The giant heterogeneous carbonate field presented here consists of multi-stacked reservoirs and is located in the Arabian Gulf approximately 135 km north-west of Abu Dhabi. The reservoir named "T" measures 9 km by 11.5 km, with large accumulation of 35 °API oil with initial gas oil ratio of about 400 scf/STB. The current reservoir pressure is around 2,700 psi; many of wells are unable to flow naturally against the high sealine pressure, due to low productivity and relatively low GOR. To produce these wells, "artificial lift" or lower sealine pressure are required. A collaborative team of Reservoir Engineers, Petroleum Engineers and Geoscientists was assigned to find a sustainable and cost-effective solution to produce reservoir "T" in order to evaluate its potential.
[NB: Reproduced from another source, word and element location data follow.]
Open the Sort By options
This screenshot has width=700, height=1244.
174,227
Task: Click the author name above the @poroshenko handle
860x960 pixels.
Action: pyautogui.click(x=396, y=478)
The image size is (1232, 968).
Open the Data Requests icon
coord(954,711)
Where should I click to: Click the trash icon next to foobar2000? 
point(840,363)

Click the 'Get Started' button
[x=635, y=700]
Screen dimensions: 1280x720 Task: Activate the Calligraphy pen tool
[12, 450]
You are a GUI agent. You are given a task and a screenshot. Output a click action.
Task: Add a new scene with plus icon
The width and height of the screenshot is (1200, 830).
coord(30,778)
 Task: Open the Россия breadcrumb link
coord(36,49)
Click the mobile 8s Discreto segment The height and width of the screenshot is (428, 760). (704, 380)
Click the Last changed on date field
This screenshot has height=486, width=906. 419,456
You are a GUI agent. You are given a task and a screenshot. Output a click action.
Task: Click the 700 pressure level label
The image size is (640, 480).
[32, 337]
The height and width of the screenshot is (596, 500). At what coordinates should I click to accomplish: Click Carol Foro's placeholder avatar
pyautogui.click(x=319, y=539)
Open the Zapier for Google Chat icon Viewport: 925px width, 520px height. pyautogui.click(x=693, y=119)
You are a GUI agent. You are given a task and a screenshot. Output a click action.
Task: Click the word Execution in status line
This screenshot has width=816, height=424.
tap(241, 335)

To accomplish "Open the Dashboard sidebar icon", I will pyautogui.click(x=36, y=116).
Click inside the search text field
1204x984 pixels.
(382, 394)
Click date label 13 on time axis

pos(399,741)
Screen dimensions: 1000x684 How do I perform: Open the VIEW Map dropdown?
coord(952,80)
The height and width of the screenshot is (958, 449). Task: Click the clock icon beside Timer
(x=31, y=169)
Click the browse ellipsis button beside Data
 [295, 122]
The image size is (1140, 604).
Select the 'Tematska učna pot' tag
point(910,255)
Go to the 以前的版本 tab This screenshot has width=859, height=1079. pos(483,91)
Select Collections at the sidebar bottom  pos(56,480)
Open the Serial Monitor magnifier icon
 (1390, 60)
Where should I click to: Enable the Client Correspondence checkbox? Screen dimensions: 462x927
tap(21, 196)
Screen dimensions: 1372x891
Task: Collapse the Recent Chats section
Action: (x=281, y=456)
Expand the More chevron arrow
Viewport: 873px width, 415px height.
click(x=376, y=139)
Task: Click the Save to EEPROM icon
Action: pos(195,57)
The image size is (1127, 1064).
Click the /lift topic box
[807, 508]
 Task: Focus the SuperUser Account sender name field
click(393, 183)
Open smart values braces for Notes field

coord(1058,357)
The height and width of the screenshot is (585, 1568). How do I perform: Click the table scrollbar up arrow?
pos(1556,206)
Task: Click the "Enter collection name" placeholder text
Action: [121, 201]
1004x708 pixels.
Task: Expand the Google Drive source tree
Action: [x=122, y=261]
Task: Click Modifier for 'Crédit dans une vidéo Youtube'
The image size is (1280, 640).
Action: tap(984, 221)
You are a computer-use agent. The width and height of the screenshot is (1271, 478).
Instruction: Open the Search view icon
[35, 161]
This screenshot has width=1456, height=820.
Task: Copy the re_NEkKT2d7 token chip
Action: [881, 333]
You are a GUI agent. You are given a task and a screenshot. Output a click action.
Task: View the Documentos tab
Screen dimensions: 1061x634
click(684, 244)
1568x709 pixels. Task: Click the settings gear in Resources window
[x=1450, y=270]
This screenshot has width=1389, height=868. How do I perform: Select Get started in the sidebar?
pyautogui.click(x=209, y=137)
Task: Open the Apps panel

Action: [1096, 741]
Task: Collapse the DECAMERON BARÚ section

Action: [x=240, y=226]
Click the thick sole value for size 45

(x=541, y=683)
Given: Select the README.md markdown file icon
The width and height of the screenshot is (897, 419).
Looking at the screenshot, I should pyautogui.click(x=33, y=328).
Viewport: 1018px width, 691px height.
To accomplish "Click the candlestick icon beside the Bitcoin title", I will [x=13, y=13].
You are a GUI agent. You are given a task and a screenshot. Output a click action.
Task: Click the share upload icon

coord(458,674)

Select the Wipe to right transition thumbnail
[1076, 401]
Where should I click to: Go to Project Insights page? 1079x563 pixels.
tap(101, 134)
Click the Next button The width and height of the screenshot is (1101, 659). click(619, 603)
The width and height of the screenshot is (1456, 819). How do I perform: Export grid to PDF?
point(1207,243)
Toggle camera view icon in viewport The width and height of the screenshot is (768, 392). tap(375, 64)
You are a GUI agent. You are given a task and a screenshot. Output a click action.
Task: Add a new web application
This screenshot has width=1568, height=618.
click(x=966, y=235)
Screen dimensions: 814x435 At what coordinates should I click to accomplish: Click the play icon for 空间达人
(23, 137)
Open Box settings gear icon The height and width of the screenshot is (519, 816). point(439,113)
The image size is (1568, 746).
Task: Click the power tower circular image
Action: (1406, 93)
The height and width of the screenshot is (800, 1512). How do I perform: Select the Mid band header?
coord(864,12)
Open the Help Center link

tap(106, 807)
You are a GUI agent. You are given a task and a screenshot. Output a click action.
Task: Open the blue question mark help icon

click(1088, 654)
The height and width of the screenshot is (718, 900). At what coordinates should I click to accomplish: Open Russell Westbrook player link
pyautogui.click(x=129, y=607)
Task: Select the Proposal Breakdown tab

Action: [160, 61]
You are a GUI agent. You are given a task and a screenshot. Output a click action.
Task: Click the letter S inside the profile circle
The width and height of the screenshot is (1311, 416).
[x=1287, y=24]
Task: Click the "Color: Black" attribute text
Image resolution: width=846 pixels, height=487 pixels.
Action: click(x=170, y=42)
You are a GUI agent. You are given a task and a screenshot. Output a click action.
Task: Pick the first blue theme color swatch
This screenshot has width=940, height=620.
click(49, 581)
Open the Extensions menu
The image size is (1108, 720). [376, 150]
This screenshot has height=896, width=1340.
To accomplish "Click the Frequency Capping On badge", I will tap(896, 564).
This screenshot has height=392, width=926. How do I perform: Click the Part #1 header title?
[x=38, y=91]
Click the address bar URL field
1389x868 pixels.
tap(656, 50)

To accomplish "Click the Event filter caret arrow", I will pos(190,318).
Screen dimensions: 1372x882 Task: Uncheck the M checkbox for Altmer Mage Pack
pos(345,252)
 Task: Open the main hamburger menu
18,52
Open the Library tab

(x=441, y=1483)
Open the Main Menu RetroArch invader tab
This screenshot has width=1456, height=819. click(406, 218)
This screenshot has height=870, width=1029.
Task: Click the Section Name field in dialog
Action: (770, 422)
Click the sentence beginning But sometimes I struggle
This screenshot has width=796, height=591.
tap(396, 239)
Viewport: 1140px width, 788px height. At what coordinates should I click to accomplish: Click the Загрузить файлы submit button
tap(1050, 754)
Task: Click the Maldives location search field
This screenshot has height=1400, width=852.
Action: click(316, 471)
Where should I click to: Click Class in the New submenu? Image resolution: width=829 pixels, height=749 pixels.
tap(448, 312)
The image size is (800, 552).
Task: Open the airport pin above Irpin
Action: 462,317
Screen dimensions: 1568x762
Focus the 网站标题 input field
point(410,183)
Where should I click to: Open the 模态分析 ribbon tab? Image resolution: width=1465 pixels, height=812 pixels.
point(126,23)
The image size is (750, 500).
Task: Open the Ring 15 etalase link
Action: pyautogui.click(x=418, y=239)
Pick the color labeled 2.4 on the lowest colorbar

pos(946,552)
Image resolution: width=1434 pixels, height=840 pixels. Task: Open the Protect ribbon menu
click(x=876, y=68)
The team conducted a detailed and comprehensive study of the field starting from reservoir "T" and then expanded to the other reservoirs. As a result, the proposal of an "Auto Gas Lift" (AGL) pilot was formulated to use gas from the reservoir "C" (underlying reservoir T) to artificially lift the oil produced from reservoir T. AGL is a cost-effective artificial lift system, directly replacing for conventional gas-lift equipment, gas compression facilities, gas transport pipelines and ancillary equipment. This technique has been identified as the most suitable for such mature offshore field, where existing platforms have limited spare load and space capacity and could not accommodate gas-lift compression facilities or ESP topside equipment. The first pilot completion has been designed. It consists of a perforated downhole high GOR zone from which gas is bled into the tubing at a rate controlled by a downhole gas lift valve. The gas produced from high GOR reservoir C will allow reservoir T to flow by reducing the hydrostatic head of the fluid column in the well. Artificial lift has not been implemented yet in the field. However, several artificial lift techniques, such as Electrical Submersible Pumps or conventional gas lift, are foreseen in long term development plans. "AGL" technique, if successful, could represent a cost-effective solution for further appraisal of this reservoir, without waiting for the implementation of large-scale artificial lift techniques.